▶ _REQUIREMENT_
Could you add -129 to every coordinate in the answers and write out again only the records between the lines holding "This screenshot has height=526, width=649." and "Screen dimensions: 705x731", inclusive, keeping the requests as they stand?

▶ _ENTRIES SUPPLIED_
*-*-*

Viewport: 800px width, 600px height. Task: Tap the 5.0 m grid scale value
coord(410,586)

*-*-*

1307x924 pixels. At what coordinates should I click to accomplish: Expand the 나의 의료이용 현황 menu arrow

*-*-*

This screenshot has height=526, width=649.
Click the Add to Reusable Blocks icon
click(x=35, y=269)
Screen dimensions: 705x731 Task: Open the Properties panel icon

*-*-*

▶ _OUTPUT OF THE TASK_
This screenshot has height=526, width=649.
Click the Add to Reusable Blocks icon
click(x=-94, y=140)
Screen dimensions: 705x731 Task: Open the Properties panel icon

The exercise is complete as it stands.